[SUPPLIED RECORDS]

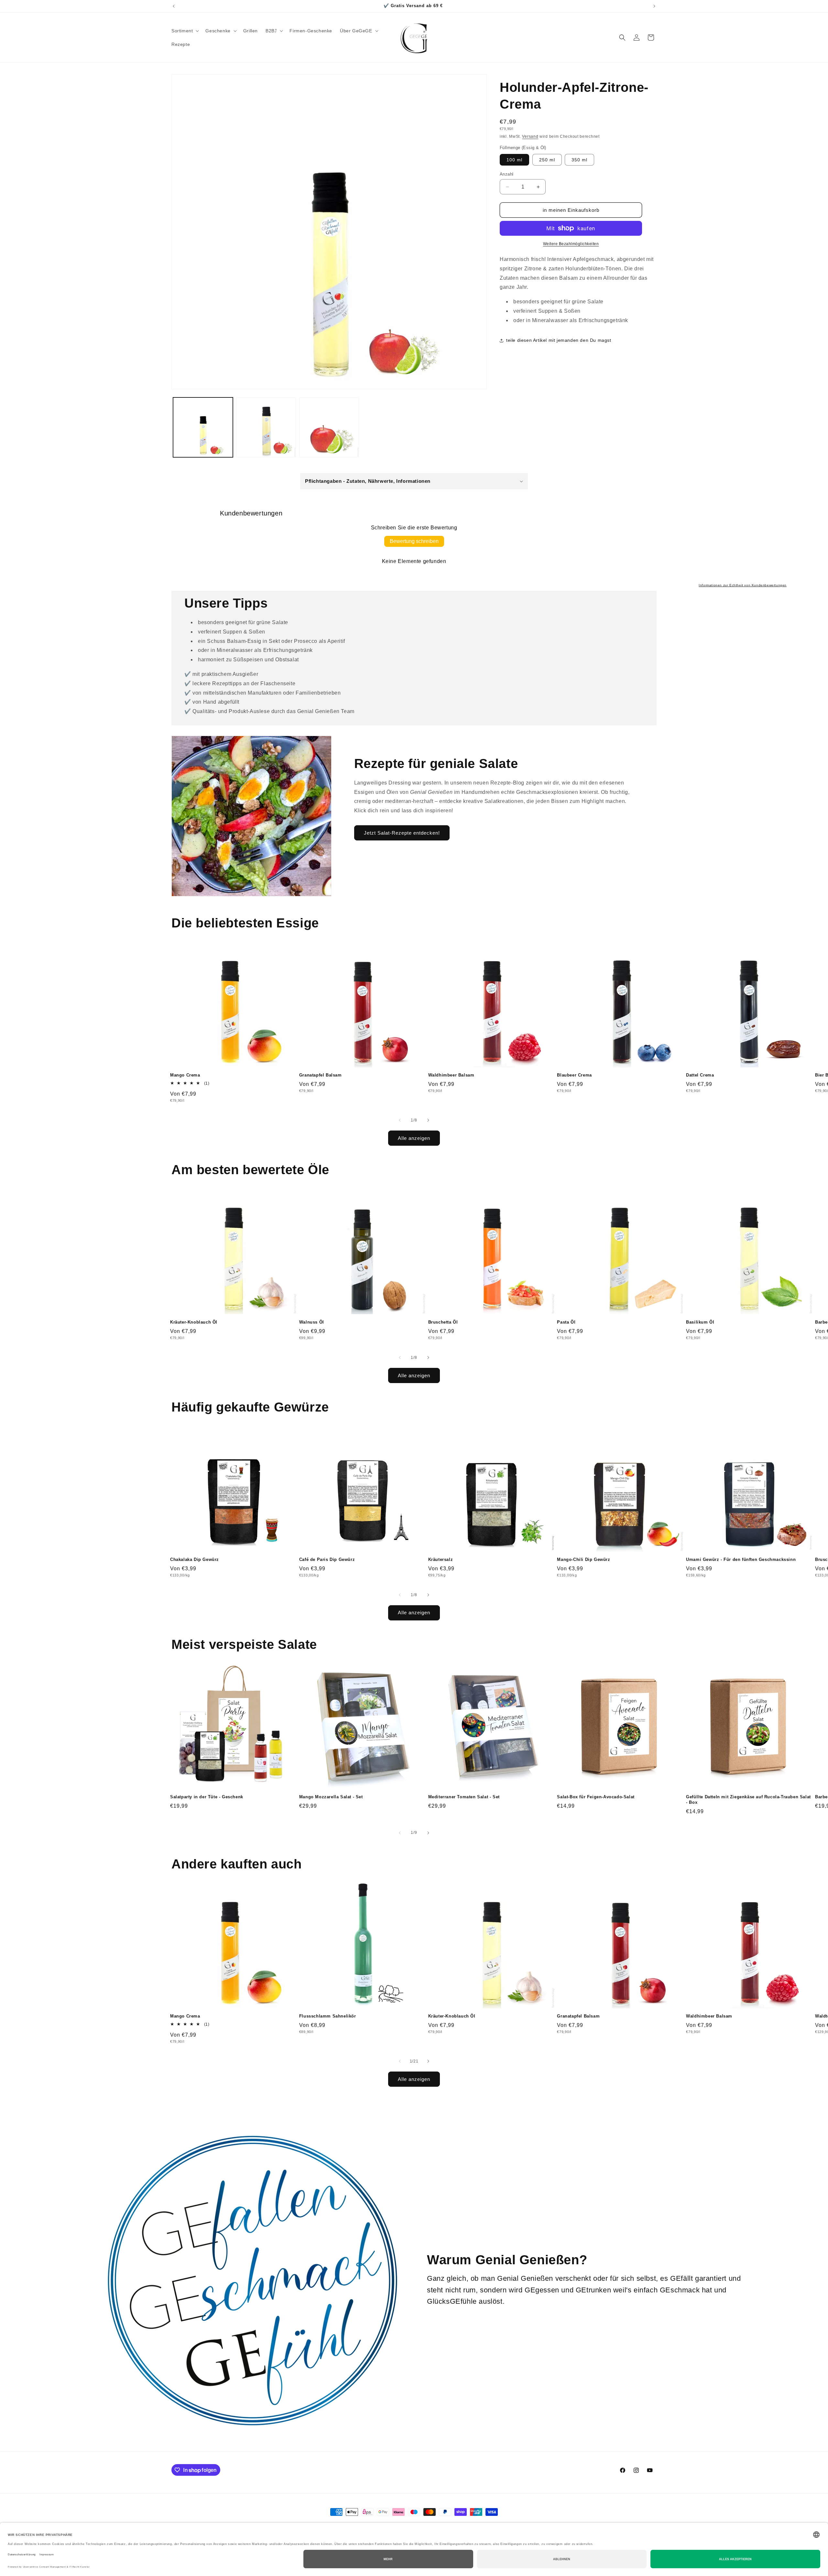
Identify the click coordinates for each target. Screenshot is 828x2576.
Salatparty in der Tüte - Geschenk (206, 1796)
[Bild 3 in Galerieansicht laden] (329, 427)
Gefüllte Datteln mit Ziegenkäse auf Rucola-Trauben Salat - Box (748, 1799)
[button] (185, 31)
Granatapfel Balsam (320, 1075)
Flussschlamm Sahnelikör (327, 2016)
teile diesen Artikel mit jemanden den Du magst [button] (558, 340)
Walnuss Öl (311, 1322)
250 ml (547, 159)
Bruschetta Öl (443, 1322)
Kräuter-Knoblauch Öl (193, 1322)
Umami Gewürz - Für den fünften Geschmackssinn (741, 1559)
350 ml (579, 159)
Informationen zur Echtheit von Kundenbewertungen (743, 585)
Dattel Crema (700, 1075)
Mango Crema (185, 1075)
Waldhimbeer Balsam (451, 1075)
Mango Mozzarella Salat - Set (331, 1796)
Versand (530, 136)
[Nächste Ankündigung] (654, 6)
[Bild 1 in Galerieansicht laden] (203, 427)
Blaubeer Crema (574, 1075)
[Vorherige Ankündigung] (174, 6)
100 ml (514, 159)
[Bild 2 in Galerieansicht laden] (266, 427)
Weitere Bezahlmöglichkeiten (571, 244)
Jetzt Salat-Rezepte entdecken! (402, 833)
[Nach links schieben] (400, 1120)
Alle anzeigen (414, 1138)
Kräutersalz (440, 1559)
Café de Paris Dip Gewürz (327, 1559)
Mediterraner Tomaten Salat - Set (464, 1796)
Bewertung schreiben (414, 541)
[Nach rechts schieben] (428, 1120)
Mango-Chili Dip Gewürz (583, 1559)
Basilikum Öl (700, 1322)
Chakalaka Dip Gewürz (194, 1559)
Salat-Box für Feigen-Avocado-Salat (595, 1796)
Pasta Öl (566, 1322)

[/SUPPLIED RECORDS]

• **EXERCISE BRIEF**: Would you filter the records and copy each line that contains the word "schieben"?

• **RESPONSE FOR THIS EXERCISE**:
[Nach links schieben] (400, 1120)
[Nach rechts schieben] (428, 1120)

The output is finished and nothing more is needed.